II. FIN DE TURNO
-Shaun se tuvo que ir. Morgan necesitamos que entres a quirófano. La llamó la Dra. Lim. Su jefa.
Aun cuando ya no podía realizar cirugías la idea entrar al quirófano y asistir en una la emocionaba. El caso clínico era especial también, se trataba de un niño con herida de bala. La tensión estaba por los cielos y pasaron varias horas tratando de encontrar un procedimiento adecuado para tratarlo.
Hacia las nueve de la noche por fin lograron estabilizar a su pequeño paciente, Morgan hizo las anotaciones pertinentes en el expediente. Alex se encargaría de hablar con los padres, se le daba bien eso y ella se lo admiraba. No es fácil hacerlo, pero es parte de la belleza de esta profesión, te pone de frente con la fortaleza y fragilidad humana; a veces ambas cosas en un mismo día.
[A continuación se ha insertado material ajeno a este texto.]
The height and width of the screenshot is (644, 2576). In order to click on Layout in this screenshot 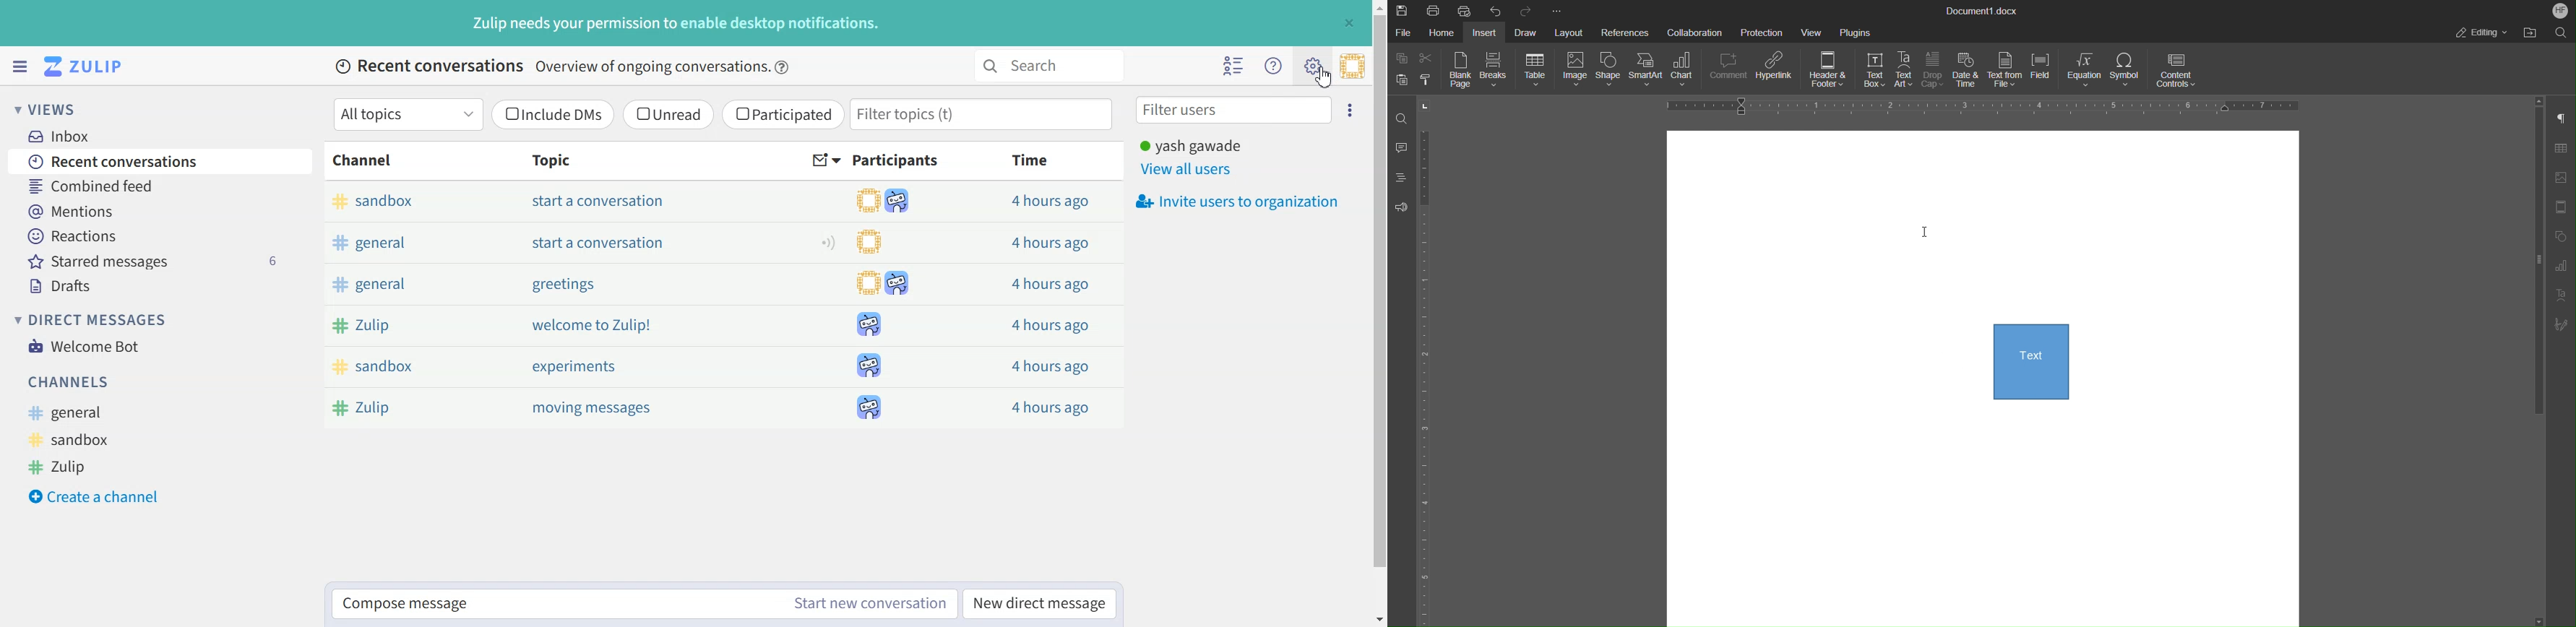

Finalmente había terminado su turno fue a los casilleros por sus cosas y Alex estaba sentado en la banca, escribiendo en su teléfono. (¡ah que Ganas de plantarle un beso! ¡Olvídalo, Morgan! Se reprendió mentalmente)
-Sigues aquí. ¿Como va el asunto con la de pediatría? Le pregunto ella socarronamente.
El respondió dándole una mirada de medio reproche -Me quedare de guardia. ¿tuviste suerte con algún paciente? ¿O volviste a desempolvar al Ex de closet? Él también podía ser sarcástico.
Morgan le hizo una mueca. – ¡nos vemos! se despidió y salió del lugar.